时间:2023-05-23  来源:  作者:战袍染血

    那小厮赶紧起身,跌跌撞撞的冲了出去,过去通知。




第三百四十二章 当日请而不来,今日送贴相召
    这位大少爷,就是罗勋的长子罗久,虽然被叫做大少爷,其实年龄已经不小了,早就到了中年,看上去也颇为稳重,先前为官,因为一点疏忽,如今赋闲在家,每日里邀请三五好友来家畅饮,倒也逍遥。

    但这几日罗勋的心情不好,府中气氛凝重,这位罗家大少的日子也不好过,也不敢随便邀请好友了,就算青了好友,也是待在屋子里,小声的交谈,不敢声张。

    现在一接到消息,他罗久不敢耽搁,直接就来到了父亲的方外,见了两个小厮的样子,停下了询问一下,心里就有数了,这心里却越发苦了。

    果然是和太乐署有关联啊,可别又找我过来训斥,明明是他没有抓住机会,人家陈止都亲自来家里邀请了,前后来了两次,何等真诚,这样的事,去哪找啊,结果他倒好,直接给拒绝了,现在见了其他五家的好处,心里不高兴了,找不到陈止,就找着我发泄,唉,真是倒霉。

    罗久对父亲的心思颇为了解,知道他看着那五个人在品评会后的遭遇,心生羡慕和后悔,因此不快,就拿着自己发泄。

    果然,见到了罗勋之后,迎面而来的,就是一连串的询问,无非就是问家中访客几人,又旁敲侧击其他几家。

    这两日来家中拜访的人,确实减少了很多,但并没有真像那些下人说的,近乎绝迹,其实很多人拜访了左廉等人之后,也会过来咱们家的。罗久一番论述解释,却没有让自家父亲舒坦,罗勋的脸色反而更难看了。

    罗久见了,就知道不对,但出乎他意料的,是罗勋却没有劈头盖脸一番训斥,而是叹了口气,然后问道:长久,你说说那左廉家中的情况,我知道你好友不少,时常能从他们口中得到相关的消息,他们有没有提过,陈止是如何给左廉他们几个人保证的?

    保证?什么保证?罗久楞了一下,随后明白过,您是觉得,那几家能有这么多人去拜访,是陈止在背后操作?

    难道不是么?否则的话,怎么会短短几天,就有这么大的变化?罗勋的表情颇为复杂,夹杂着诸多复杂的情绪,因为这些天其他各家的变化,让他的脑海中,不时就回想起陈止第二次拜访的时候,说过的那些话。

    让罗勋不自觉的就烦恼起来,莫非真的因为推辞了陈止的邀请,就要后悔,这简直无法忍受,尤其是徐家答应的好处,根本还看不到苗头,可陈止那品评会的影响,却已经逐步清晰了,并且带来了明显的变化。

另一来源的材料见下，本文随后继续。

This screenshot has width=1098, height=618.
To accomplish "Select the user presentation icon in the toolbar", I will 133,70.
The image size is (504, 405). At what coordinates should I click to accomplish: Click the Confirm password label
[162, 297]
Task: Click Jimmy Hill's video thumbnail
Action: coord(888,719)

    但罗勋却不想认同,想从罗久这里得到答案,只是

    父亲,您怕是还没弄清楚如今城中流传的些许传闻啊,罗久见父亲没有斥责,一副要询问自己的样子,思索片刻,就小心翼翼的道:之所以有很多人去拜访左廉先生等人,并非是陈止指示,而是城中流传着诸多传闻,都说那品评会有朝廷定力支持,当时连皇上都微服到访了。

    一派胡言!罗勋当即就怒斥起来,小小一个太乐署邀请了几个书院学子,没见到有什么重要人物,焉能让皇上屈尊降贵,微服到访?

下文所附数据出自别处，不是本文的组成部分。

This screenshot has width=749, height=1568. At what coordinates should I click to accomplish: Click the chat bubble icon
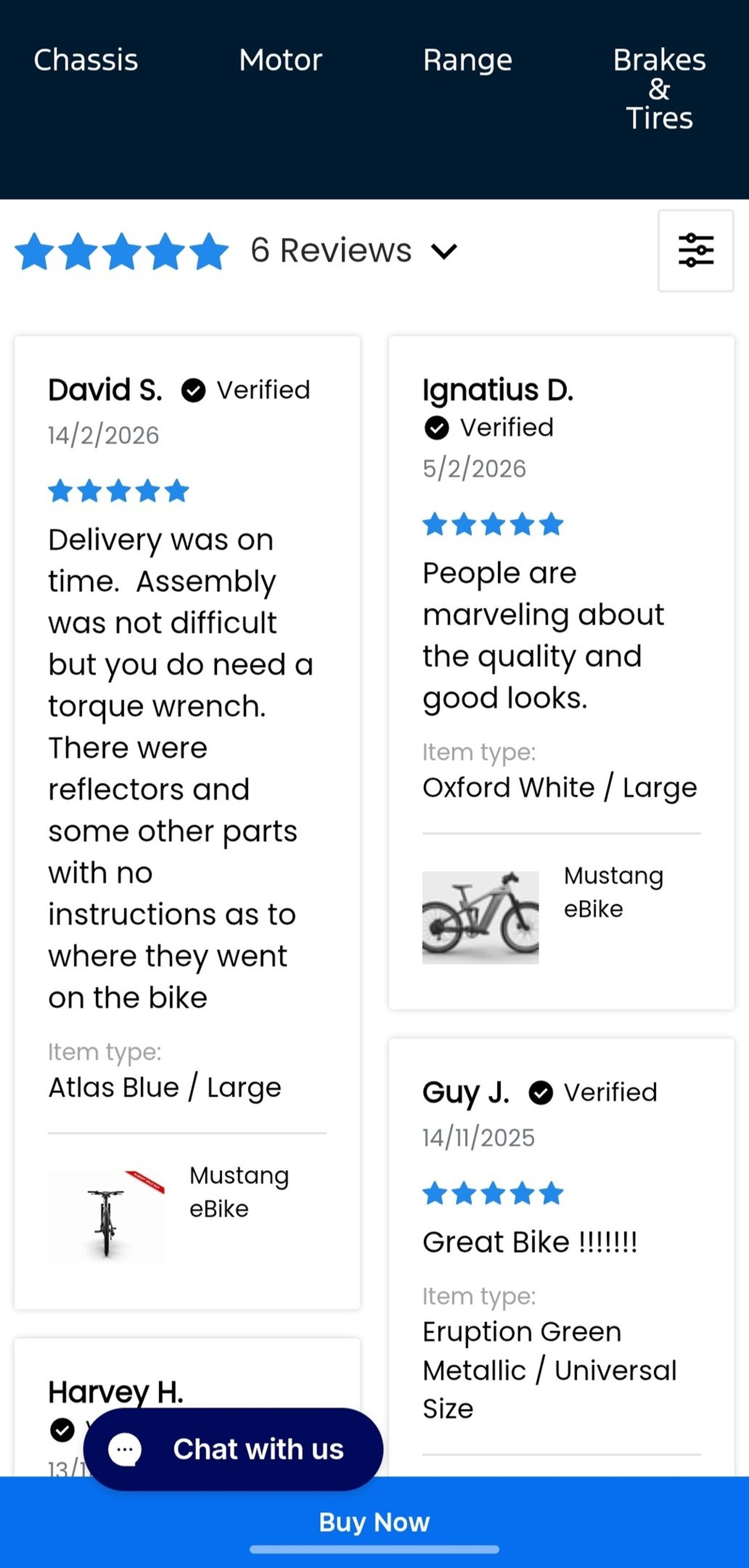coord(125,1449)
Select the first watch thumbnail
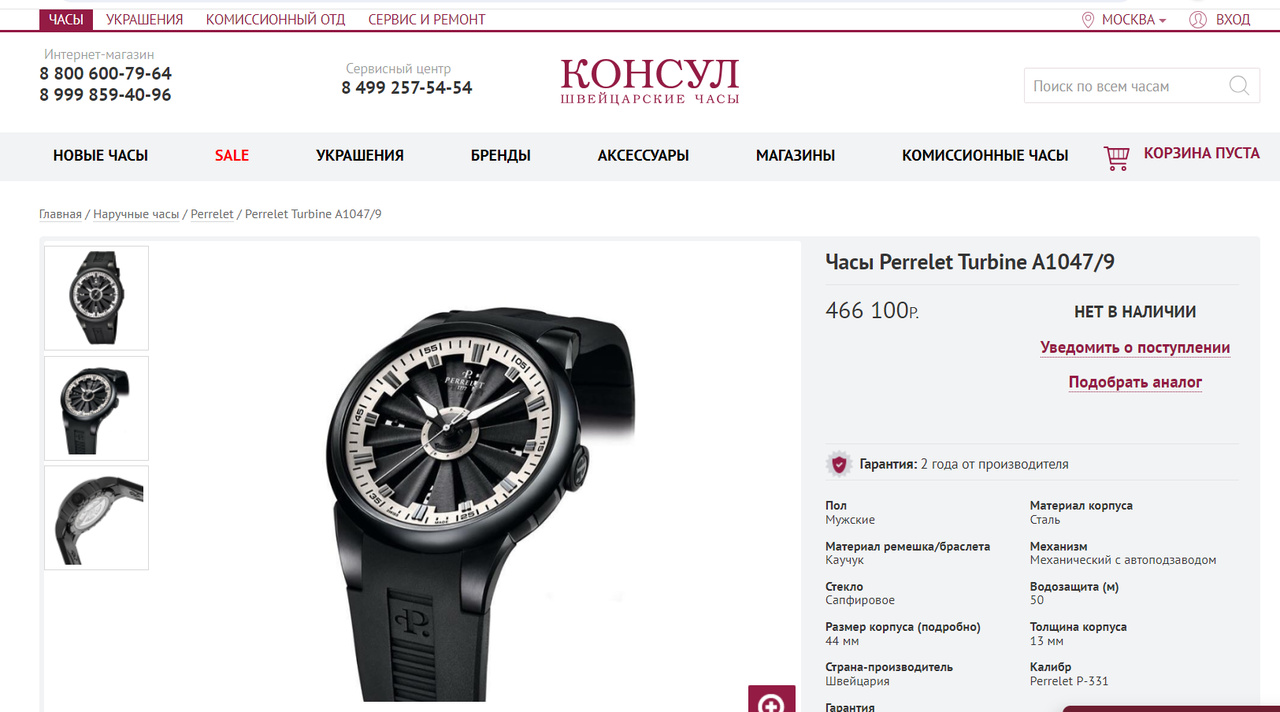This screenshot has width=1280, height=712. point(96,298)

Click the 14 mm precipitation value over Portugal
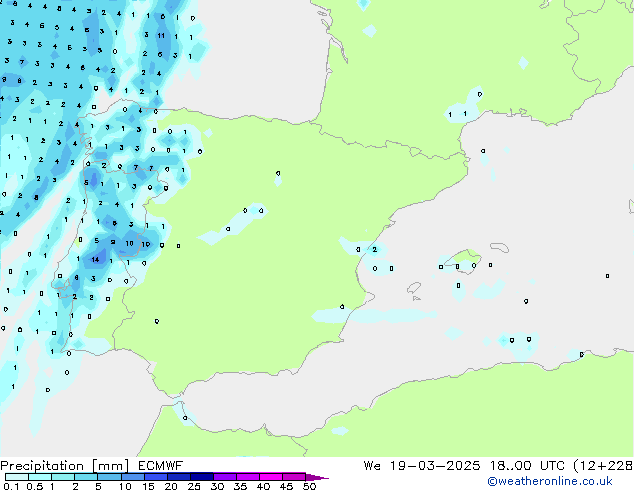tap(95, 259)
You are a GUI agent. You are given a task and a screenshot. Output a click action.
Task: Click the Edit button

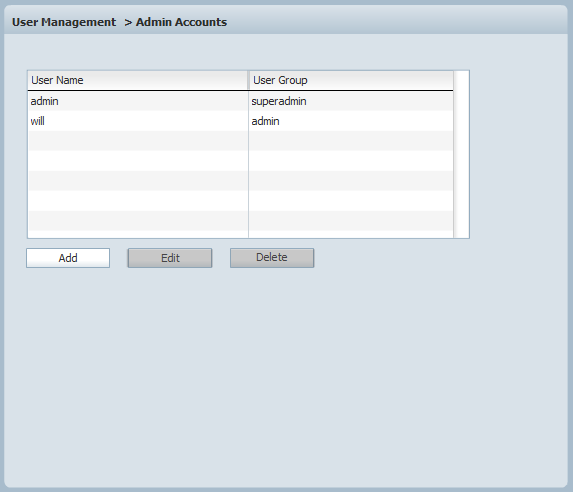click(170, 258)

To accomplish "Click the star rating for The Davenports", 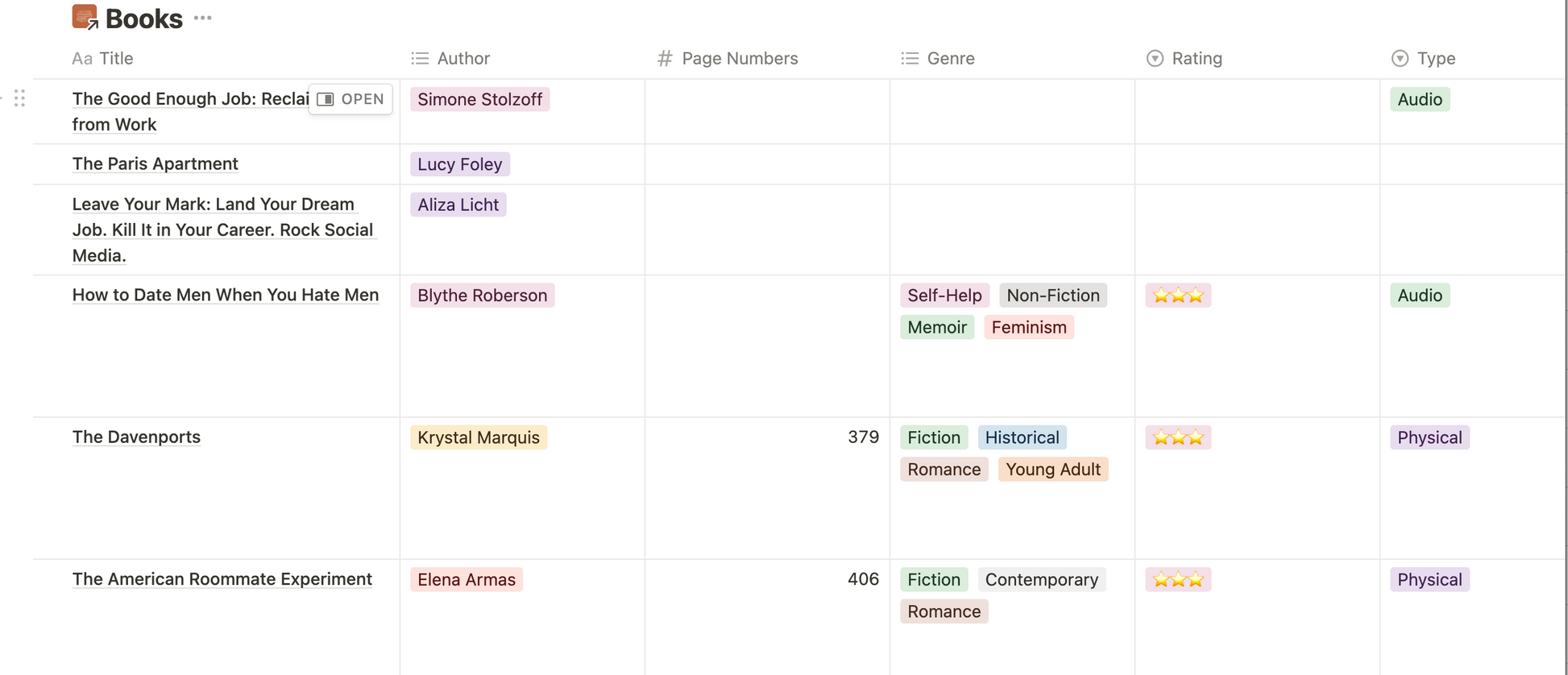I will [x=1177, y=437].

    罗久犹豫了一下,还是说道:这个自然是流言,但却难以制止啊,再加上那日的品评会,有许多的新鲜玩意,参与的孙特卢仟等人这些天也受到追捧。

    两个小字辈的,也能让名士士人追捧?罗勋眉头一皱,觉得事情并不简单。

    罗勋叹了口气,说着:因为追捧他们的,可不是什么士人,而是民间人士,还有不少寒门子弟,所以这几天以来,那孙特等人的居所,也时常有人拜访,名声大噪。

    罗勋神色一变,越发严肃起来。

    怎么会这样?

    父亲?怎么了?罗久看出了自家父亲的神色不对,不由询问起来。

    罗勋看了他一眼,沉默了好一会,才说道:你还没看出来啊,陈止的目的到底是什么。

    他的目的模模糊糊,根本就不清楚,做的事也是东一招西一招的,孩儿实在是看不出来,还望父亲能有指点。罗久一本正经的请教起来。

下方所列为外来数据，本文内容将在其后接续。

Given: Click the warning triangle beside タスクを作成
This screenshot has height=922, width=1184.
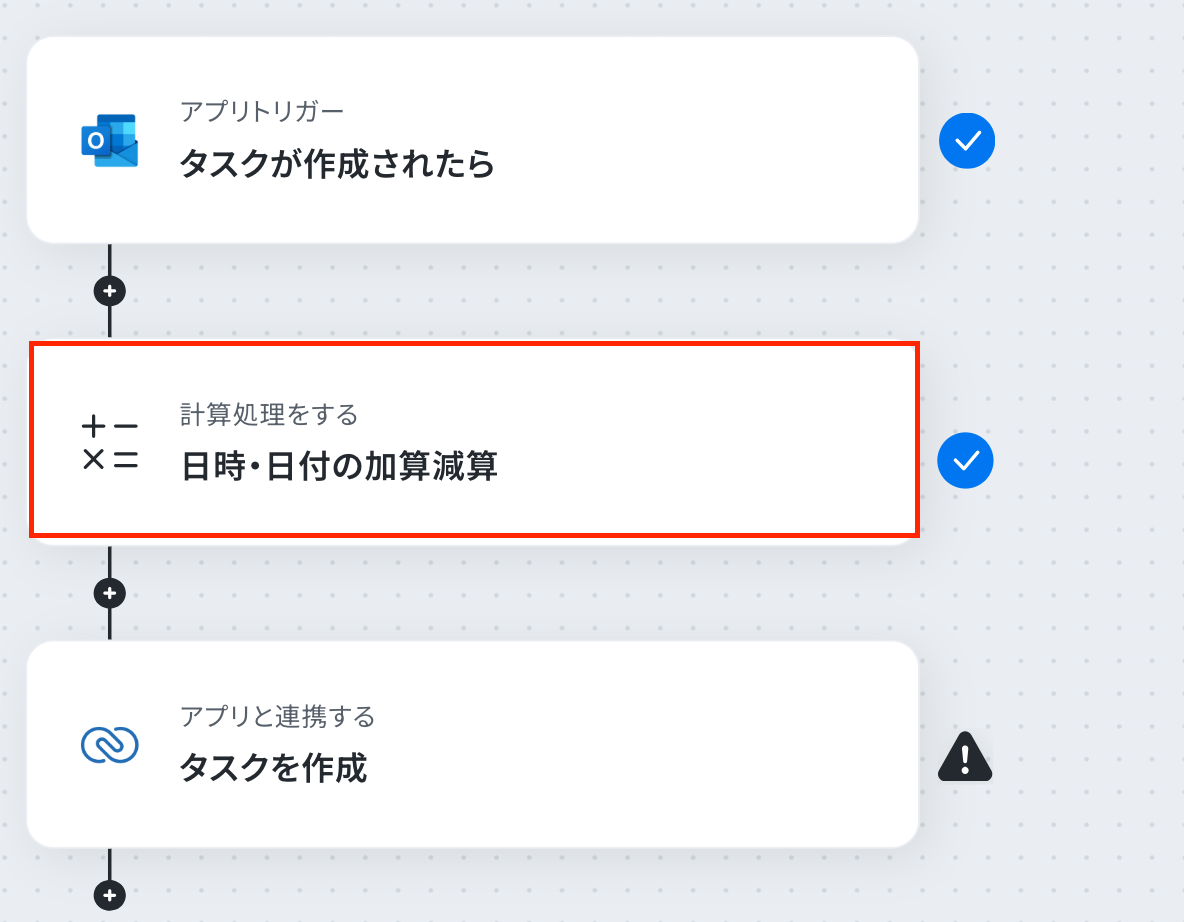Looking at the screenshot, I should (x=965, y=756).
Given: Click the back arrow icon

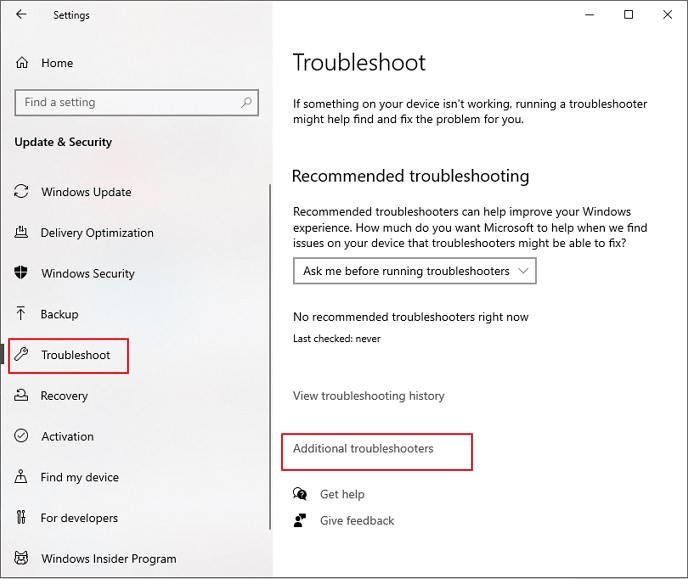Looking at the screenshot, I should [21, 15].
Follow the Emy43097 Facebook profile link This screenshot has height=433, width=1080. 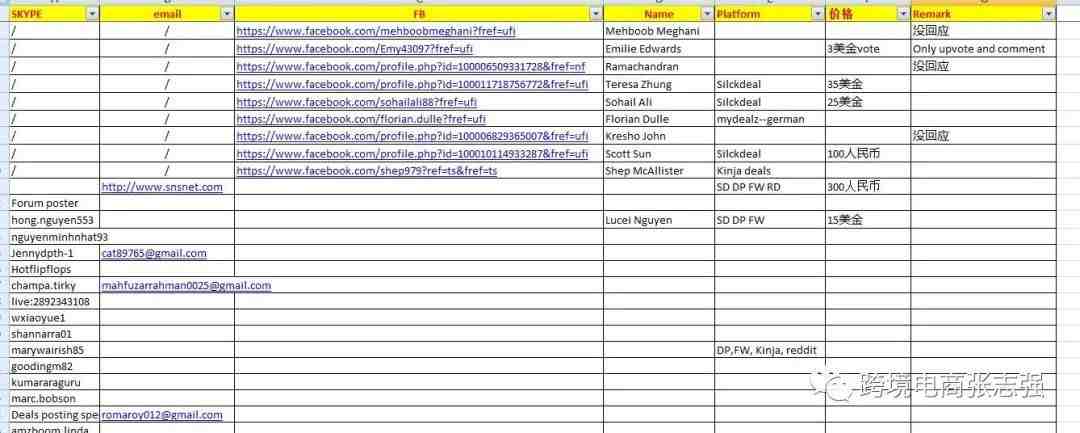click(x=354, y=49)
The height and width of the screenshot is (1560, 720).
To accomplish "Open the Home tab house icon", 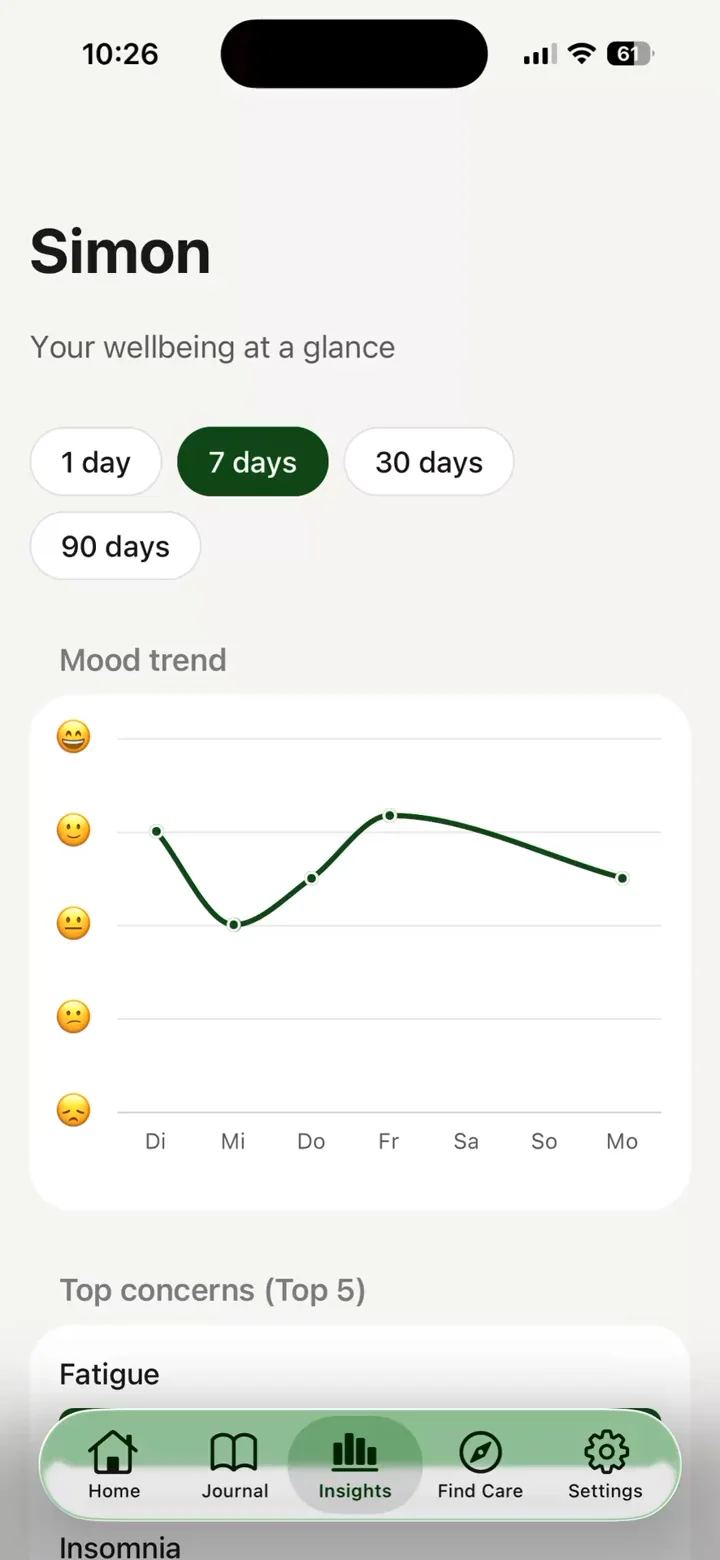I will coord(113,1452).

    罗勋还是沉默,似乎正在思量,最后才出声说道:陈止的目的,就是让那些参与品评的大家和学子,都单纯从个人而言,提升了名望,连带着他们背后的书院,也有所提升啊。

    罗久却越发疑惑了,问道:这又有什么不同,守拙书院不还是输了?

    你以为这些书院是为了什么争执?罗勋冷笑起来,或许是有学术的原因,但对于普通的学子而言,对于书院的经营者而言,更多的就是为了名声,因为这名声对书院来说,也是关系到传承强大与否的关键。

    罗久毕竟是罗勋的儿子,见识是有的,错愕过后,猛然惊醒,不由惊道:这这陈止的目的,是想要让太乐署,能掌控书院的名声?

    可不光时掌控书院的名声,而是能凭空让已经稳固的名士,或者是初出茅庐的学子,都能在名声上更进一步,连带着让他们的书院也得到益处,你看那守拙书院,虽然落败了,看起来损伤了名望,但实际上呢?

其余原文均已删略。